Many Ukrainians have switched from Russian to Ukrainian in recent years. However, some still consider Russian their native language, using it at least at home. The problem of the status of the Russian language has been repeatedly used as one of the tools in the political struggle.

Native language – Ukrainian or Russian

A unique video created by scientists and enthusiasts will help resolve speech disputes: “The language question. How millions of Ukrainians became Russian-speaking”. In it the creators share historical facts about the Ukrainian languageand many will probably discover interesting information. It is worth noting that 80% of the Ukrainian audience have completely abandoned Russian content, the survey shows. And the authors of the video ask and answer the question themselves:

“How did it happen that millions of Ukrainians not only do not know Ukrainian and speak Russian, but also sincerely consider it their native language? Definitely, we are all the product of a special operation that lasts several hundred years. And this special operation is much more sophisticated and effective than The so-called “SVO”. Muscovy is succeeding much better in propaganda wars.”
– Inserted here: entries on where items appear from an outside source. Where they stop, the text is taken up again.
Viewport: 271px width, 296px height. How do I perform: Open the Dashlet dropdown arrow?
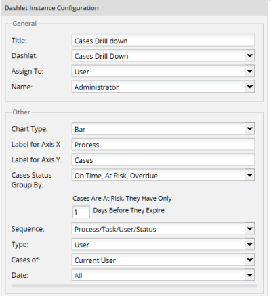(249, 55)
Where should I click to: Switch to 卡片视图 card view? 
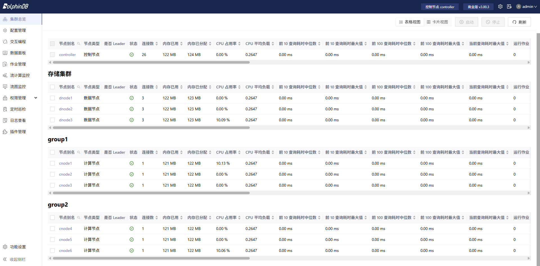click(x=437, y=22)
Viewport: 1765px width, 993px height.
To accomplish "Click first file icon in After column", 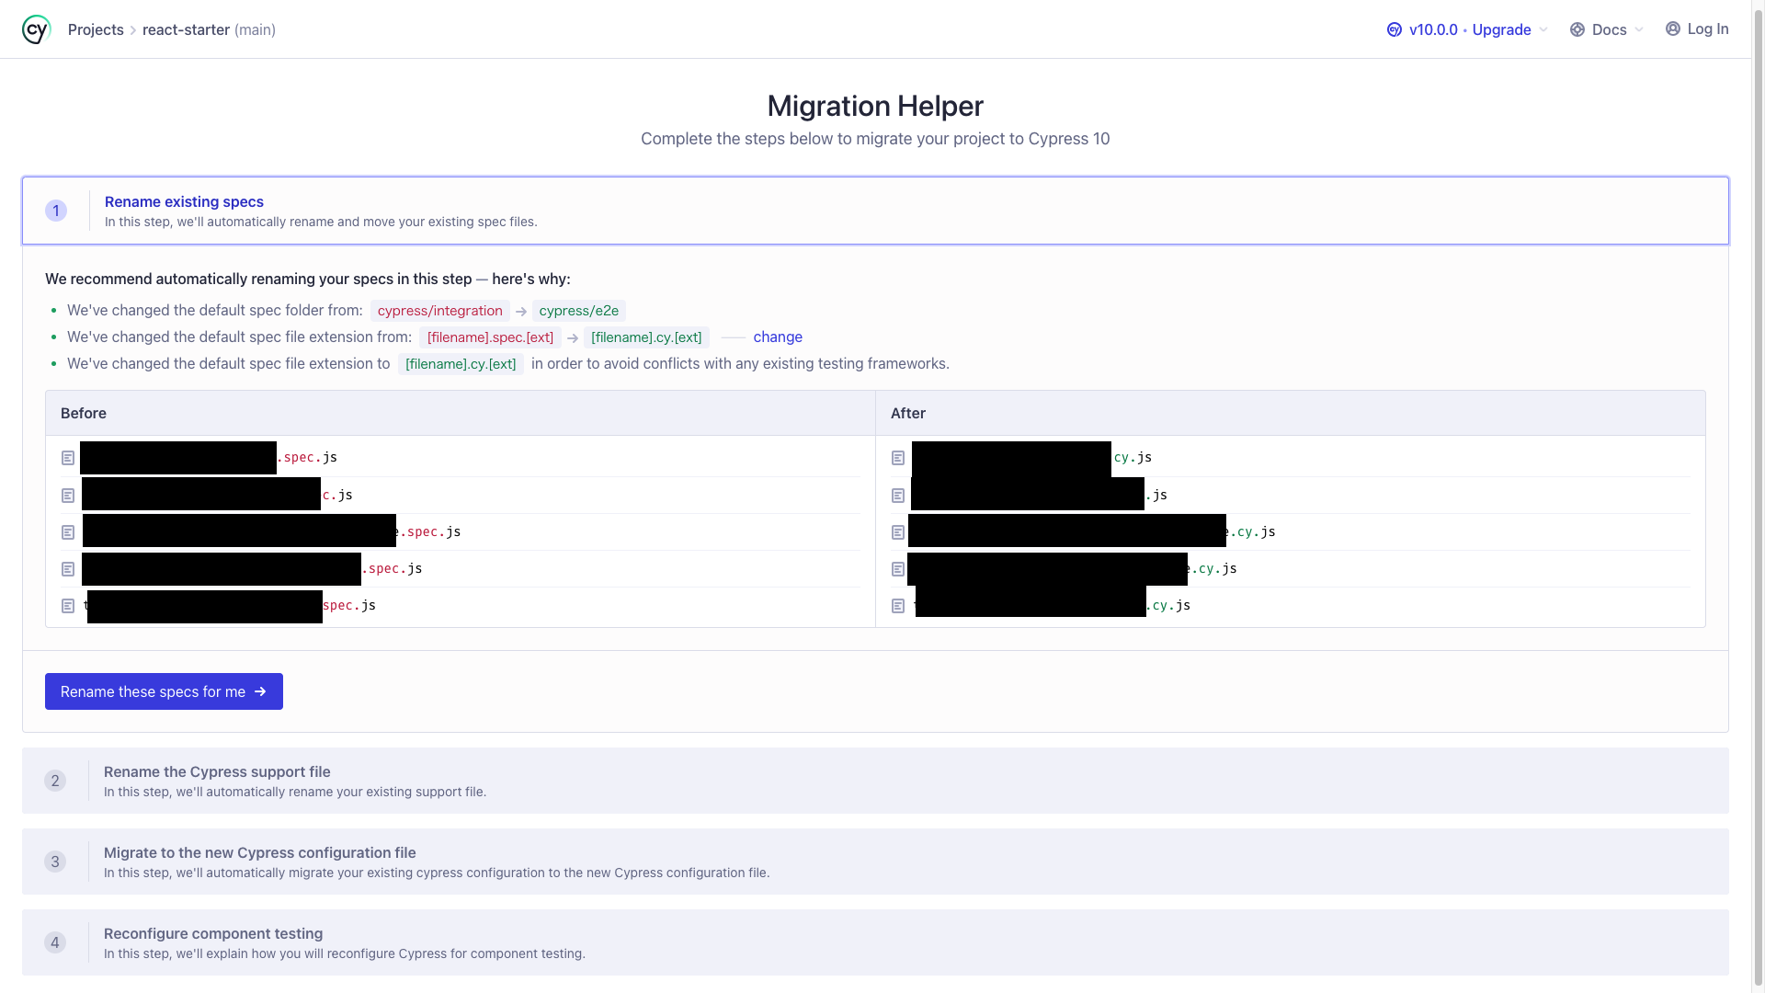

This video was created by scientists from the National Reserve “Sofia of Kiev”, the Ministry of Education and Science of Ukraine, and the OLOS charitable foundation.

A little history

Russia received its name by appropriating the history of Rus'. The name Russia goes back to the Greek Ῥωσία – this is how the name was conveyed in the Byzantine Empire from the 10th century states of Rus'. The Rus are an ancient people, their origin and identity are the subject of much debate. This is the people who gave their name to and formed the top of the medieval Eastern European state – Rus', in modern historiography known as Kievan Rus. In the singular, the representative of Rus' was called Rusin.
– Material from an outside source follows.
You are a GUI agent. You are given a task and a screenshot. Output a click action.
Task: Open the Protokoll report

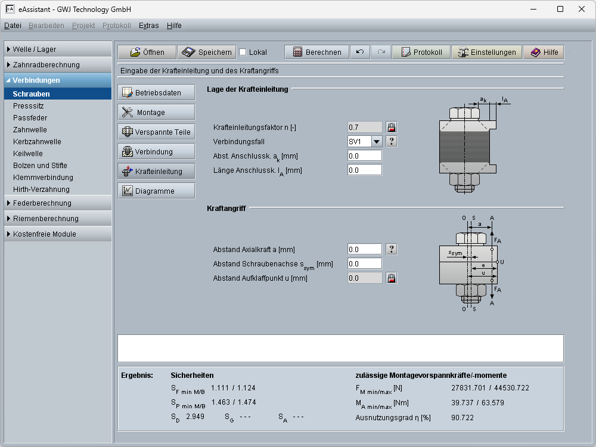coord(421,52)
The Ukrainian language originated in VI-VII centuries AD as a result of the degradation of the Proto-Slavic language. According to scientists, the period of development of the Ukrainian language from the middle of the 9th century was known as Proto-Ukrainian, and from the end of the 14th century – as Old Ukrainian.

Imperial period

From the end of the 15th century, the term Russia began to be used as the self-name of the Russian state with its center in Moscow. During the reign of Peter the Great, a merciless struggle against the Ukrainian language began. In history literary Ukrainian language allocate two main periods: Old Ukrainian (XIV – mid-XVIII centuries) and modern language (from the end of the XVIII century). Peter I spoke about Ukrainians like this:

“This Little Russian people is both very smart and very cunning: he, like a lusty bee, gives the Russian state both the best mental honey and the best wax for the candle of Russian enlightenment, but he also has a sting.”

In 1720 Moscow ruler banned printing in Ukrainian and ordered remove texts in this language from church books. In 1731 Empress Anna Ivanovna replaced all Ukrainian books of the old press to the “correct” ones, that is, to the Russians. In 1763 Catherine II banned teaching in Ukrainian at the leading educational institution of those times – the Kiev-Mohyla Academy. There have been no changes in the policy of Russian rulers for a hundred years, and in 1862 closed all free Ukrainian Sunday schools for adults.
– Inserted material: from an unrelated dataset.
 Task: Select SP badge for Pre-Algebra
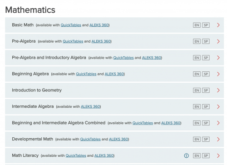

One of the most famous anti-Ukrainian documents was Valuevsky circularadopted in 1863. The authors of the video talk about its content:

“Valuevsky's circular says – there was no Ukrainian language, there is no and there cannot be. And whoever doesn’t understand this is an enemy of Russia.”

However, this thesis is easy refute the graffiti on the walls of St. Sophia of Kyivwhich date back to the 11th-12th centuries. Scientists consider the inscriptions one of the evidence that the spoken language of the historical center of Rus', Ukraine, was Proto-Ukrainian (a hypothetically restored ancestor language), says historian Nelya Kukovalskaya.

The policy of Russification affected school education back in the 19th century – in 1864, Moscow authorities banned teaching schoolchildren in Ukrainian. Subsequently, the policy of abolishing everything Ukrainian advanced – Moscow authorities Ems Decree* it was forbidden to import Ukrainian books from abroad, to sign texts under music in Ukrainian and to stage Ukrainian-language performances. But that's not all:

  • In 1883, Russian Emperor Alexander III banned the baptism of children with Ukrainian names and the speaking of Ukrainian in official institutions.
  • In the period from 1863 to 1888, the use of Ukrainian in other areas – education, politics, literature, theater, music and church – was banned.
  • At the opening of the monument to Ivan Kotlyarevsky in Poltava, which took place in 1903, it was forbidden to make speeches in Ukrainian.

Soviet stage

After the final annexation of Ukraine in 1920, ideas destroy the Ukrainian language not only did they not disappear, but on the contrary, they gained new strength. The authors of the video note:

“In 1922, part of the communist leadership proclaimed the theory of the struggle between two cultures in Ukraine – urban (Russian) and peasant (Ukrainian), in which the first has victory.”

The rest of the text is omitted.